Step-by-step explanation:
To determine whether the system represented by y[n]=nx[n]+2x[n+4] is linear and time-invariant, two properties must be tested: superposition (linearity) and time invariance. For linearity, the principle of superposition must hold, which means that if two signals x1[n] and x2[n] are input into the system to produce outputs y1[n] and y2[n] respectively, then the system is linear if for any constants A and B, Ay1[n] + By2[n] is the output for the input Ax1[n] + Bx2[n].

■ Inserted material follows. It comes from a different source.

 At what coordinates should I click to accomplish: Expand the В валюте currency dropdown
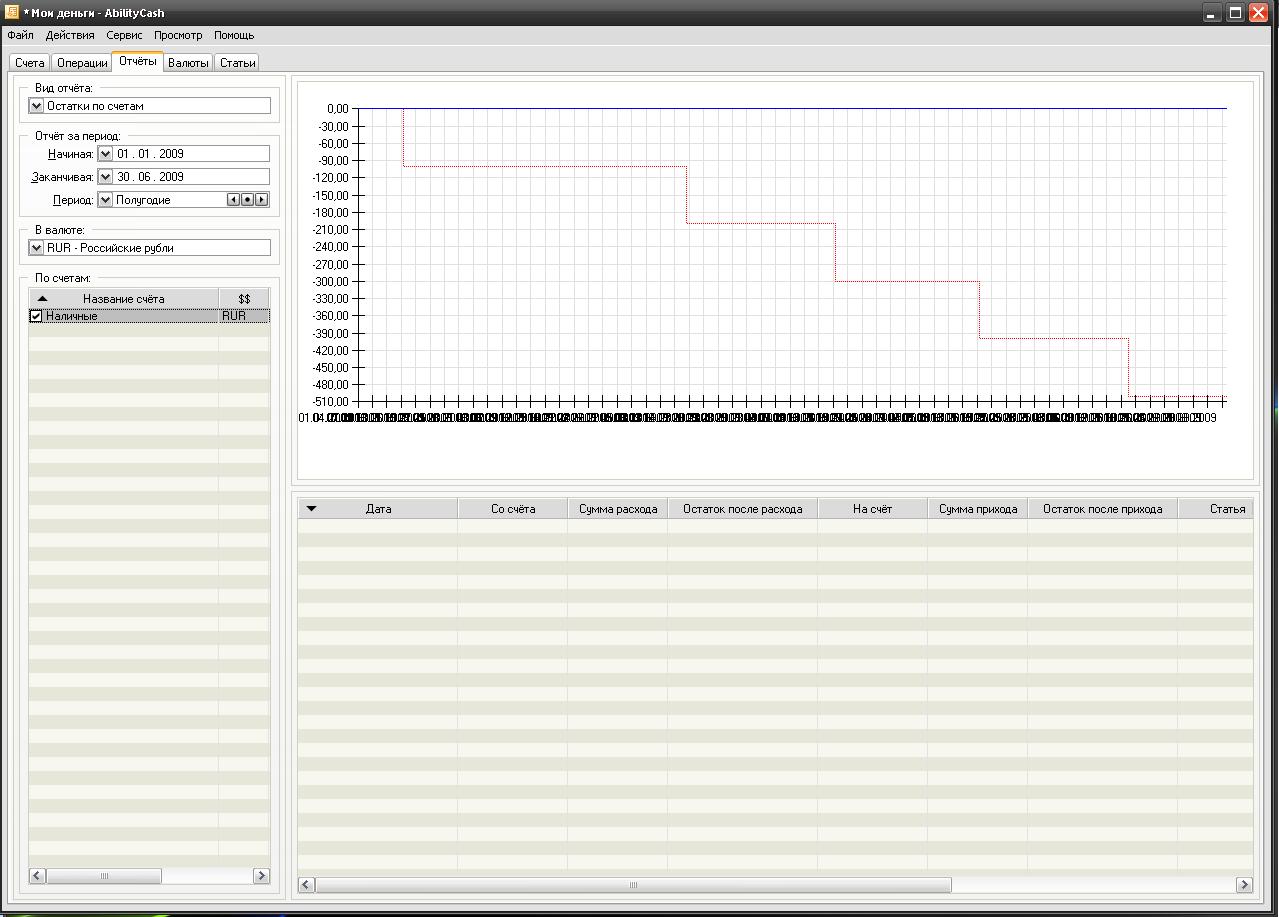pyautogui.click(x=37, y=248)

To check time invariance, the system must produce the same output if the input signal is shifted in time. So, if x[n - no] leads to y[n - no], where no is a fixed number, then the system is time-invariant. Let's apply a time shift to the input x[n] and see if the output will be equivalent to y[n] shifted by the same amount:
Shifting the input by no, we have:
x1[n] = x[n - no]
The output becomes y1[n] = n * x1[n] + 2 * x1[n + 4] = n * x[n - no] + 2 * x[(n + 4) - no]
If we replace n with (n + no), the output should ideally be:
y[n + no] = (n + no)x[n] + 2x[n + 4]
Comparing the shifted output y1[n] and y[n + no], we see they are not equal because of the multiplicative term n in the expression. This indicates the system is not time-invariant.